Engineering of an anti‐epidermal growth factor receptor antibody to single chain format and labeling by sortase A‐mediated protein ligation

Abstract

Sortase‐mediated protein ligation is a biological covalent conjugation system developed from the enzymatic cell wall display mechanism found in Staphylococcus aureus. This three‐component system requires: (i) purified Sortase A (SrtA) enzyme; (ii) a substrate containing the LPXTG peptide recognition sequence; and (iii) an oligo‐glycine acceptor molecule. We describe cloning of the single‐chain antibody sc528, which binds to the extracellular domain of the epidermal growth factor receptor (EGFR), from the parental monoclonal antibody and incorporation of a LPETGG tag sequence. Utilizing recombinant SrtA, we demonstrate successful incorporation of biotin from GGG‐biotin onto sc528. EGFR is an important cancer target and is over‐expressed in human tumor tissues and cancer lines, such as the A431 epithelial carcinoma cells. SrtA‐biotinylated sc528 specifically bound EGFR expressed on A431 cells, but not negative control lines. Similarly, when sc528 was labeled with fluorescein we observed antigen‐specific labeling. The ability to introduce functionality into recombinant antibodies in a controlled, site‐specific manner has applications in experimental, diagnostic, and potentially clinical settings. For example, we demonstrate addition of all three reaction components in situ within a biosensor flow cell, resulting in oriented covalent capture and presentation of sc528, and determination of precise affinities for the antibody–receptor interaction. Biotechnol. Bioeng. 2012; 109:1461–1470. © 2011 Wiley Periodicals, Inc.

Sortase A enzyme (SrtA) from Staphylococcus aureus site‐specifically conjugates poly‐glycine constructs to LPETG‐tagged acceptor molecules.

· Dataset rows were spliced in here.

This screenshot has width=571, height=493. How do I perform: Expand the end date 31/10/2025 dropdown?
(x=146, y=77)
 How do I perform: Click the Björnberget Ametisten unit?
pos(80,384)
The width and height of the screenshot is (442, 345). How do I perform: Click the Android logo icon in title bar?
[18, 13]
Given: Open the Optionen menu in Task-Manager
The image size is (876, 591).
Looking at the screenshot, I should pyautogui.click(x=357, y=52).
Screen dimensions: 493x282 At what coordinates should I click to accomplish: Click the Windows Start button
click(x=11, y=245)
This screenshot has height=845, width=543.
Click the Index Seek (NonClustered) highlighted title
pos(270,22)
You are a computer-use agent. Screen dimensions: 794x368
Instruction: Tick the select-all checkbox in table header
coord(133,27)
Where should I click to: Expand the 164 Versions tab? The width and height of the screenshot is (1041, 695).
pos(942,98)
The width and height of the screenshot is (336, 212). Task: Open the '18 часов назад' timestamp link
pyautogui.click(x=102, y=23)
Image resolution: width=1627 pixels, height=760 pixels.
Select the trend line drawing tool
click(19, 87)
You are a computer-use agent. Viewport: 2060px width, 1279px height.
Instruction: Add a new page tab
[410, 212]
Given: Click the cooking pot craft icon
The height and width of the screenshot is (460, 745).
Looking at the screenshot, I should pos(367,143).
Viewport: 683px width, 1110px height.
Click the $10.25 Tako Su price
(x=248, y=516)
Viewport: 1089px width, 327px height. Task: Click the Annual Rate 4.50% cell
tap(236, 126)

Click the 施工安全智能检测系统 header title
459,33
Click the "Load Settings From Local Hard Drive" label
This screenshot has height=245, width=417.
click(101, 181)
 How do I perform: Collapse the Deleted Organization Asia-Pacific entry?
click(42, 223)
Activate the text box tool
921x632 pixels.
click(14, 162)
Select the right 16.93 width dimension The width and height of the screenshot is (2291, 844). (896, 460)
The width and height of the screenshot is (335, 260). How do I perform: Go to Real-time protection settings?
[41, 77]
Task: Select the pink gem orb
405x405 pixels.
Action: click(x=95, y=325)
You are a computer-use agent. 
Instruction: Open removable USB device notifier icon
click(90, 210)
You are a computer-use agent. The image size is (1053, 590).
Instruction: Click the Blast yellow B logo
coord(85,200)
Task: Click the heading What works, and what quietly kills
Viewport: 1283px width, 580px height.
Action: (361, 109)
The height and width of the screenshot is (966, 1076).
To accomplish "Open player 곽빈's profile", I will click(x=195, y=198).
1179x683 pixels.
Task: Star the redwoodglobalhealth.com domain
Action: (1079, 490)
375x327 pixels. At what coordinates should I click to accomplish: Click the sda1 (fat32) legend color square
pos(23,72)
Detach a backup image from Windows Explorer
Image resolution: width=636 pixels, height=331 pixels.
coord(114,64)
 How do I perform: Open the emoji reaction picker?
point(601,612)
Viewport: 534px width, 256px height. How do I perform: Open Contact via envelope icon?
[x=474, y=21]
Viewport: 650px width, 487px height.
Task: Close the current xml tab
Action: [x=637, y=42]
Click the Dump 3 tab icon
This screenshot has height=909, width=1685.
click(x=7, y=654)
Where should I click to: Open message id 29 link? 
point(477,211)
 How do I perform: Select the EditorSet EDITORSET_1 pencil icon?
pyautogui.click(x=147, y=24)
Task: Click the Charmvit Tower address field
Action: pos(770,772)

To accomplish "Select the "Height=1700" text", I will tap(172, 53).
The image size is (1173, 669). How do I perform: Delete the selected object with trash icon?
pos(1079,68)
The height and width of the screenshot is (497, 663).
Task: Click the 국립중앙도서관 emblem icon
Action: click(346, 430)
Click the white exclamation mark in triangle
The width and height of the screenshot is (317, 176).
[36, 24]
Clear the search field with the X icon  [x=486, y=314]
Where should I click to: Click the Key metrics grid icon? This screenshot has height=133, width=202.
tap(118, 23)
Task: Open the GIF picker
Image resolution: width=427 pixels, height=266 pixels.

Here, an anti‐Epidermal Growth Factor Receptor scFv antibody fragment is functionalized with biotin or fluorescein, and used to specifically label an A431 EGFR over‐expressing cell line with Streptavidin Alexa 488. This technology has further application in directed immobilization of antibody fragments to biosensor surfaces for rapid generation of high quality kinetic data sets.